Dalam Pasal 6 TAP MPRS tersebut, kata Basarah, penjabat presiden, Jenderal Soeharto, diberikan tanggung jawab untuk melakukan proses hukum secara adil guna membuktikan dugaan pengkhianatan Presiden Sukarno. "Namun hal tersebut tidak pernah dilaksanakan sampai Presiden Sukarno wafat tanggal 21 Juni 1970," tutur Basarah melalui pernyataan tertulis.
Ketua Fraksi PDIP di MPR itu menegaskan, dengan terbitnya TAP MPR Nomor I Tahun 2003 tentang Peninjauan Kembali Materi dan Status Hukum TAP MPRS/MPR sejak Tahun 1960-2002, maka TAP MPRS Nomor XXXIII Tahun 1967 dinyatakan tidak berlaku lagi. Presiden Susilo Bambang Yudhoyono pada 7 November 2012 juga memberikan anugerah kepada Sukarno sebagai pahlawan nasional.
Menurut Undang-Undang Nomor 20 Tahun 2009 tentang Gelar dan Tanda Jasa, kata Basarah, syarat pemberian gelar pahlawan nasional adalah dapat diberikan kepada tokoh bangsa apabila semasa hidupnya tidak pernah melakukan pengkhianatan kepada negara.

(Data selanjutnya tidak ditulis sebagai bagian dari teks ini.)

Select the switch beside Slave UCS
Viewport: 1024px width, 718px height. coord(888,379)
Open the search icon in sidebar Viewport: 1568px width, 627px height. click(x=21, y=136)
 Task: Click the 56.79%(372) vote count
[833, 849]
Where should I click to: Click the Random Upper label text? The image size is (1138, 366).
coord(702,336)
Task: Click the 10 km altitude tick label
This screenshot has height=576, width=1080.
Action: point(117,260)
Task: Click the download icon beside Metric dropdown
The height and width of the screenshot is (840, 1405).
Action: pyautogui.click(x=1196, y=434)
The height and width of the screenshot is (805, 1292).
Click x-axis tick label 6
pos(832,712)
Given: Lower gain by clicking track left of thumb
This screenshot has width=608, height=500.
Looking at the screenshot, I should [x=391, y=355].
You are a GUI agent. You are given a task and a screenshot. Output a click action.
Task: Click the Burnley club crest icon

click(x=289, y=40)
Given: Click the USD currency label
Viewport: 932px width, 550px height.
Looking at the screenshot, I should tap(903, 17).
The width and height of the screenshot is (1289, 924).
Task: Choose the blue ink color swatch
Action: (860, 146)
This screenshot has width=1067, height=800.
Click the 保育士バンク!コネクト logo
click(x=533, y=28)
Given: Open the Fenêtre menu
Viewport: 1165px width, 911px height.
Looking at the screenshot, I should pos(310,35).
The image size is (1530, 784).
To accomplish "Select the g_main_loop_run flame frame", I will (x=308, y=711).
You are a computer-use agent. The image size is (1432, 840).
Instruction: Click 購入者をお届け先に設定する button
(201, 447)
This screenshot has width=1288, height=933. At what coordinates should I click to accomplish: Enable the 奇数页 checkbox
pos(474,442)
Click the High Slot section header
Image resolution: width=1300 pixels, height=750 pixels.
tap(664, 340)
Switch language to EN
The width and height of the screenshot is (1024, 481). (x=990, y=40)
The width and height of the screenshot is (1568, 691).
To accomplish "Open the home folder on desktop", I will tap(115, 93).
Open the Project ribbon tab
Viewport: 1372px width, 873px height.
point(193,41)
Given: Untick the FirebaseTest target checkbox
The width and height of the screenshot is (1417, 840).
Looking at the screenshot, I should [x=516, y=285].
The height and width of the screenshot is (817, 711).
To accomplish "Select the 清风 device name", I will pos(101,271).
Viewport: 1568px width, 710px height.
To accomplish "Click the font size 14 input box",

"Seharusnya pemerintah Republik Indonesia menindaklanjuti dengan permohonan maaf kepada keluarga Bung Karno dan merehabilitasi nama baik Bung Karno," ucapnya.
Basarah beranggapan, permintaan maaf pemerintah karena menuduh Sukarno mendukung PKI lebih memiliki dasar hukum ketimbang rencana permintaan maaf kepada korban pelanggaran berat hak asasi manusia tahun 1965. Meski di sisi lain Basarah beranggapan negara tidak dapat menghukum secara politik maupun perdata kepada keturunan aktivis PKI yang tidak tahu dan tidak terlibat dalam peristiwa pemberontakan PKI.
"Permohonan maaf yang harusnya dilakukan pemerintah adalah kepada Bung Karno dan keluarganya. Sedangkan wacana tentang permohonan maaf kepada PKI belum memiliki dasar hukum karena TAP MPRS Nomor XXV/1966 masih dinyatakan berlaku," kata Basarah.